• _Dataset excerpts_:

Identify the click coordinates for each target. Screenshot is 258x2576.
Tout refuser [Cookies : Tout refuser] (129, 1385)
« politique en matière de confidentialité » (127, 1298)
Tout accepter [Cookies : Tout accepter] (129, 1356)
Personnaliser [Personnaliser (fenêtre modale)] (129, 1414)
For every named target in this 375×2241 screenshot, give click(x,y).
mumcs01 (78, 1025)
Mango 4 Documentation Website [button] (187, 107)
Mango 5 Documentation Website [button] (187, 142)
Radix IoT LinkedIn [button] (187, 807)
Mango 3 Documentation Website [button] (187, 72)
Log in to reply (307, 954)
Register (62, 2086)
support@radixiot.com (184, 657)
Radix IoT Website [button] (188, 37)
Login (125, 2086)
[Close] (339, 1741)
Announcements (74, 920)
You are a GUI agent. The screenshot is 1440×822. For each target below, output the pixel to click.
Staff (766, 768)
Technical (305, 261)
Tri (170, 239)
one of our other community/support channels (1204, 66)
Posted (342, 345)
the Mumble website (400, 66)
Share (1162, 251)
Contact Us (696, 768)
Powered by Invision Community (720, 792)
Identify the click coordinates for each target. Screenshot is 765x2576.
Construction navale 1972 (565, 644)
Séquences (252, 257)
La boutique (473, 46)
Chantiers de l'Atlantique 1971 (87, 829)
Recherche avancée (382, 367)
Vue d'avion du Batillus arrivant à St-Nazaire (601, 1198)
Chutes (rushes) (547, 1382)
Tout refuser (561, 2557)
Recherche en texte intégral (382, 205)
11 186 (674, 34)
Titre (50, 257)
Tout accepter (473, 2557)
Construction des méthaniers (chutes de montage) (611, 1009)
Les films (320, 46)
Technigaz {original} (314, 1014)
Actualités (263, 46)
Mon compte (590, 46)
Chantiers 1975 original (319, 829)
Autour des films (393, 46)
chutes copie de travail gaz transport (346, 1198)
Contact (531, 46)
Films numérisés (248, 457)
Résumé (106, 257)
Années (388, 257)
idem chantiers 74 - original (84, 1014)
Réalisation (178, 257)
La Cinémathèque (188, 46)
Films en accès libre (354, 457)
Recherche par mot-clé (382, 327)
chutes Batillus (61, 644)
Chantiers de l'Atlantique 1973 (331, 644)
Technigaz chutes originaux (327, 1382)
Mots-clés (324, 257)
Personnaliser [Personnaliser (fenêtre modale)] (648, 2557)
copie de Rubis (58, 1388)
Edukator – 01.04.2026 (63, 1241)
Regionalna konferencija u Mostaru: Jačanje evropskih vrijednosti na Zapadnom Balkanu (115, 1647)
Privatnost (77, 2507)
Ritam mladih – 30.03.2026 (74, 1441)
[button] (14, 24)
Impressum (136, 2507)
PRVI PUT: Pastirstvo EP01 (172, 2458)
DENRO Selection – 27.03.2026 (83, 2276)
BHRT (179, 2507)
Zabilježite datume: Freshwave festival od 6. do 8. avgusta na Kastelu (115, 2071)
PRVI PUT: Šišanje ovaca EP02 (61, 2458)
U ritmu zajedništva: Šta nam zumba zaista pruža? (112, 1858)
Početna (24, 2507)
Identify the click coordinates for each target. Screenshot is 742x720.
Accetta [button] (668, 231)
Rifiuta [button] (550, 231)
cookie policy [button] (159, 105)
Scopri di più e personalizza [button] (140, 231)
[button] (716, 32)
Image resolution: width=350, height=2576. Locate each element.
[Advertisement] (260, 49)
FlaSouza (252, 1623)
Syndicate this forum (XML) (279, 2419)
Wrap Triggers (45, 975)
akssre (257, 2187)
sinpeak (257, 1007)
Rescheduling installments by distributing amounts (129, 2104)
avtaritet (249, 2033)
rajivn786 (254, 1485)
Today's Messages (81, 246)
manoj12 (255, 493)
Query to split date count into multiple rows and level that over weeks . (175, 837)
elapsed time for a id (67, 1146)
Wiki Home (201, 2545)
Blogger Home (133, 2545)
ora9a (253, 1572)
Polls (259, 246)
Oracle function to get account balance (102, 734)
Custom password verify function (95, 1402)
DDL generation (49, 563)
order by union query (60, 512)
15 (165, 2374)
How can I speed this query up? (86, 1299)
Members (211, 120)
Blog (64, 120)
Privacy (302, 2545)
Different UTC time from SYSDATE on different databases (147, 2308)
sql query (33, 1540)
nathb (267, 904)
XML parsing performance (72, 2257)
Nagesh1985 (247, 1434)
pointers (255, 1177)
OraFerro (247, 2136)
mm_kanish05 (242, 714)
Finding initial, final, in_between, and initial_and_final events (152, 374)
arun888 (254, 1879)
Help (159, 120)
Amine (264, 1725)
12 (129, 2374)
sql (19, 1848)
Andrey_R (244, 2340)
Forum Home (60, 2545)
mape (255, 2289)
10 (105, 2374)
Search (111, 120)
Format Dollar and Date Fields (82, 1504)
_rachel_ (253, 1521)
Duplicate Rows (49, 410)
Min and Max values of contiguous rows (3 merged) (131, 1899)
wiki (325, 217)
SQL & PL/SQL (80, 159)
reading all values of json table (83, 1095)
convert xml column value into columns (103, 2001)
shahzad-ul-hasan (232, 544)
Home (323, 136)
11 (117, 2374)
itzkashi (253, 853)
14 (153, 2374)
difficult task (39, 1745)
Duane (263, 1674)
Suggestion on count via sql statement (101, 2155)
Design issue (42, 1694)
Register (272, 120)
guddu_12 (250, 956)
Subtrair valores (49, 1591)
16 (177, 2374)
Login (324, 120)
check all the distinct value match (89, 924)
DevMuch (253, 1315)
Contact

• _Directions_: Identify every line among the items above that contains the word "Mango", and copy each of those lines in full.

• _Exercise response_:
Mango 4 Documentation Website [button] (187, 107)
Mango 5 Documentation Website [button] (187, 142)
Mango 3 Documentation Website [button] (187, 72)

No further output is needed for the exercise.